Some say five to six hours of focused work per day is realistic when working from home. Sitting in front of a screen for eight to 12 hours is categorically not natural. Instead, manage your energy and use it for your new productivity hack: time blocking.

Time blocking means scheduling time in your day for energized, focused work — not just meetings. A time block can be for deep or light work: For example, you could block out time to “answer emails for 30 minutes,” “meditate”, “plan full year strategy,” “take a nap,” or “scroll Facebook.” Time blocking means you tell people you have “a hard stop in 20 minutes,” even if it is to walk your dog before checking emails.

Time blocking can feel unnatural for those of us who have been spinning around between travel, inboxes, pop-ins, and useless meetings for years. One resource I’ve found useful is The Time Block Planner by Cal Newport.

Your New To-Do List

To-do lists are inherently flawed. They are rarely finished and often too ambitious. Instead, plan to complete one or two things per day that you can definitely do. For example:

  • Embrace email and use time blocking to write and reply to it.
  • Write down your call notes and share them. Email out summary recaps of live calls. Use the Zoom Chat feature in real-time to record the discussion notes and save them for reference.
  • Write down your daily goals and send them to people to see what you are working on and where you are stuck. Descriptive back-and-forth emails are more efficient than meetings.
  • When involving other people in your tasks, just call them if email won’t suffice. No meetings or emails are necessary — just a “hey quick thing.”

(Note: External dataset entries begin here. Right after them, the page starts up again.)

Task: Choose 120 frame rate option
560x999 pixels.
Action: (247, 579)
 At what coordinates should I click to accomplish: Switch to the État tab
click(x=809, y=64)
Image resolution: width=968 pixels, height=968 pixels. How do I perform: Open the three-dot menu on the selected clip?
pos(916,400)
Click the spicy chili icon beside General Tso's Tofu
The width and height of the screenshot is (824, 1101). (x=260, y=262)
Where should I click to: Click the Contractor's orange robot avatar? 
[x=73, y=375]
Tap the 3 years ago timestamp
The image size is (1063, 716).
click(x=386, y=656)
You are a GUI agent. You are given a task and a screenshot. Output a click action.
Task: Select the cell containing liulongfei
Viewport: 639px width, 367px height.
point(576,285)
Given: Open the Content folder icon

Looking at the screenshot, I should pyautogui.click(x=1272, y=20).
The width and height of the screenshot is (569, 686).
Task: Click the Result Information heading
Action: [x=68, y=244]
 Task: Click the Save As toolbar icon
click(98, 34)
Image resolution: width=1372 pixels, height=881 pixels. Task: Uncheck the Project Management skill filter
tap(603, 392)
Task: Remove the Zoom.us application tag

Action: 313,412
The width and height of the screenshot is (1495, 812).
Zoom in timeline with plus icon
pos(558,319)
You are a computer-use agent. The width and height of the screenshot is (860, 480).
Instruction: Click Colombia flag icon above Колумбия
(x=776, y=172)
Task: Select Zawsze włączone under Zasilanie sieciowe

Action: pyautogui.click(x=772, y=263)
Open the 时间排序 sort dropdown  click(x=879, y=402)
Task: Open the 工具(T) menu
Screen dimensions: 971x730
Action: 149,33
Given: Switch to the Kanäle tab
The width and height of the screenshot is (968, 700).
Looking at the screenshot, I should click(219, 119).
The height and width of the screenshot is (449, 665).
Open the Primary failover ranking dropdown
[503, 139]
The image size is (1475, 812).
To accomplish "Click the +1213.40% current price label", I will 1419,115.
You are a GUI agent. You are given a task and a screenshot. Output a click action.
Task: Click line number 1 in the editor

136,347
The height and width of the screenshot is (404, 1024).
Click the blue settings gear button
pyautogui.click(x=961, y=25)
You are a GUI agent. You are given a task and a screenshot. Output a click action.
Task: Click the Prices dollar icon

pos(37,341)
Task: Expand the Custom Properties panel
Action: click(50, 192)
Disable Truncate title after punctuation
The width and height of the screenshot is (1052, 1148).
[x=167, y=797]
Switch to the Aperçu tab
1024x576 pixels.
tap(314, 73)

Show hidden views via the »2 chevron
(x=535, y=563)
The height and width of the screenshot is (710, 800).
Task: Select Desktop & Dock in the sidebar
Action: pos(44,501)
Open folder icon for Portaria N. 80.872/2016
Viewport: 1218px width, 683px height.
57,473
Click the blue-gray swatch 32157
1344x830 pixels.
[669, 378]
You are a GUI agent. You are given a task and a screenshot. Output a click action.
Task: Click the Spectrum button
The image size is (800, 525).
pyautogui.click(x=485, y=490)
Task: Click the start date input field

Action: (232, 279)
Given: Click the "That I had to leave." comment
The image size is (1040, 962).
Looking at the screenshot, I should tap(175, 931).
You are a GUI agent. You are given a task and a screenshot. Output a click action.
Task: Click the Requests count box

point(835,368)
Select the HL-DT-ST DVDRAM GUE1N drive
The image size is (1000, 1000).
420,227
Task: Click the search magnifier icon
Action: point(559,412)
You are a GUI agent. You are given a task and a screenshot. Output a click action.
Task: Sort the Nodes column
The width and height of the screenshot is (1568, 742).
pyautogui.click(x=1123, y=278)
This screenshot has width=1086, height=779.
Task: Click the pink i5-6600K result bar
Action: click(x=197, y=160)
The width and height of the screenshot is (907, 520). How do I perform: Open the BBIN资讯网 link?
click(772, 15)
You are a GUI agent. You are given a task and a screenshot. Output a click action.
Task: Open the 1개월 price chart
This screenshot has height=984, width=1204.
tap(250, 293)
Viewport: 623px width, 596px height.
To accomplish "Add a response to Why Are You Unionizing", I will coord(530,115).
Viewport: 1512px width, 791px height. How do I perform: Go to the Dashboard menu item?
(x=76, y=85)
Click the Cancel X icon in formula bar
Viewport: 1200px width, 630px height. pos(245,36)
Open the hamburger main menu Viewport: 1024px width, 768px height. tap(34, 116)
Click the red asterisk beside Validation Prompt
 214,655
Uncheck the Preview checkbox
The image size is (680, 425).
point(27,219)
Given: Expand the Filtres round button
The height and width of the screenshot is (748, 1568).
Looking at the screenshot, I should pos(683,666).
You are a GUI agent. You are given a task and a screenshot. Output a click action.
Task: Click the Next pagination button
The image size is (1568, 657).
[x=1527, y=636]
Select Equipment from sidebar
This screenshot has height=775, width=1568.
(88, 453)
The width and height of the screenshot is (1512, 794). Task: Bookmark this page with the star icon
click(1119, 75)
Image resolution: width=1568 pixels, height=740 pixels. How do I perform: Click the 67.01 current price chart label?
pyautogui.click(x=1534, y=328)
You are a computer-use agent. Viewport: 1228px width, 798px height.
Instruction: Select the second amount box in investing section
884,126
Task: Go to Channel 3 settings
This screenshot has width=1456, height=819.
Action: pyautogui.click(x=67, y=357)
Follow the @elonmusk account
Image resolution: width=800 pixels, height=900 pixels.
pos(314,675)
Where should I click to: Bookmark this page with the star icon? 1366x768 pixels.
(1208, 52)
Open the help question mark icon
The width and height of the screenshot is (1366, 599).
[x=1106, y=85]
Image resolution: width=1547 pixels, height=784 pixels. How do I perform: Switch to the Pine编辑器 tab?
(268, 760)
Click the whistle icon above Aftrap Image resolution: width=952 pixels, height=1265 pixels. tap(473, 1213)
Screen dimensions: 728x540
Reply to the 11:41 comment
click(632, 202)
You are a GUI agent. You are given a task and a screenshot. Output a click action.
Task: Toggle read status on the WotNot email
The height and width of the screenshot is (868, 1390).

To Video, or Not to Video?

One tip to avoid this question is to include in the meeting invite if you want the meeting to be “Audio Only” or “Video On.” Zoom fatigue is real, but conference etiquette is still being normalized for most of us. If people do not turn their video on, then ask them what they prefer you do. If you want full video, then state that in the invite, so people can situate themselves to be seen. Inform your video call attendees what it is like to video chat with them – tell them their audio is bad, they are blacked out, their video is wonky, or the background noise is harsh.

Multitasking is Still a Productivity Killer

Vanderkam has a good line: “If you can easily multitask, you shouldn’t be on that call.” We have video meetings while staring at our screens that are bursting with pings, emails, and web content. If we are multitasking, it means we haven’t planned our work well. If I catch myself doing that, I will refresh my time-blocks to make sure I can pay attention to others when I need to and do my own tasks at another time.

My trick is to distance myself from my computer, so I’m not tempted to read or type while on a video call. I have a long cord for my headset so I can be sure to focus on my clients and colleagues when they are speaking. If I get too close to my keyboard, I start browsing and typing. The secret here: you are permitted to doodle, scribble, or write notes all you want, which can actually help you listen and process information.

The COVID-19 pandemic forced a lot of changes on the workforce quickly. The ones who have been successful have been those of us quick to adapt. Now, we no longer have a sudden crisis to deal with; we have a drawn-out disruption of which to recover. That means it’s time to start planning and using some of the new tools we’ve picked up along the way. By applying what we’ve learned, we can be ready for whatever the future may bring.